2. A sociedade uni profissional de advogados de natureza civil, qualquer que seja o conteúdo de seu contrato social, goza do tratamento tributário diferenciado previsto no art. 9º, §§ 1º e 3º, do Decreto-Lei n. 406/68 não recolhendo o ISS com base no seu faturamento bruto, mas sim no valor fixo anual calculado de acordo com o número de profissionais que a integra, de maneira que não ocorre o repasse do encargo a terceiros a exigir o cumprimento do disposto no artigo 166 do Código Tributário Nacional nas ações de repetição de indébito da exação em comento.
3. Embargos de divergência não-providos.
(EREsp 724.684/RJ, Rel. MinistroJOSÉ DELGADO, PRIMEIRA SEÇÃO, julgado em 28/05/2008, DJe 16/06/2008)

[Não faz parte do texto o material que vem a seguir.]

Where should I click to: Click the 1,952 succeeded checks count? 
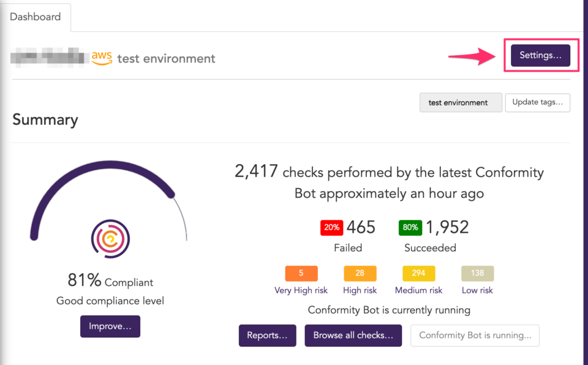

Com efeito, o julgado em tela serve de perfeito espelho do equívoco do posicionamento de aceitar-se a distinção entre contribuintes pelo tipo de serviço que prestam, sem ser observada a devida e intrínseca proporcionalidade e razoabilidade, existindo verdadeira lesão ao princípio da isonomia tributária, conforme asseverado, pois se subsidia em tratar profissionais que ocupam o mesmo patamar como se estes estivessem em situação econômica diferente, carente de proteção fiscal.
O equívoco deste entendimento reside numa faceta muito simples de ser destrinchada: permite-se que apenas alguns contribuintes sejam contemplados pelo "favor legal" de recolher o ISSQN por valor diferente, no mais das vezes menor, sem sequer analisar se estes mesmos contribuintes contemplados ontologicamente divergem dos demais, que certamente não diferem, ferindo de morte o princípio-garantia constitucional da isonomia tributária.
É certo que distinções podem ser feitas, eis que a lei pode tratar de forma desigual os desiguais, tentando minorar ou anular a diferença existente entre si, buscando uma equidade, mas para que seja aceitável, pelo ordenamento jurídico, o critério de diferenciação, faz-se necessário que o discrimem seja razoável e atinja seu objetivo de acabar com a diferença.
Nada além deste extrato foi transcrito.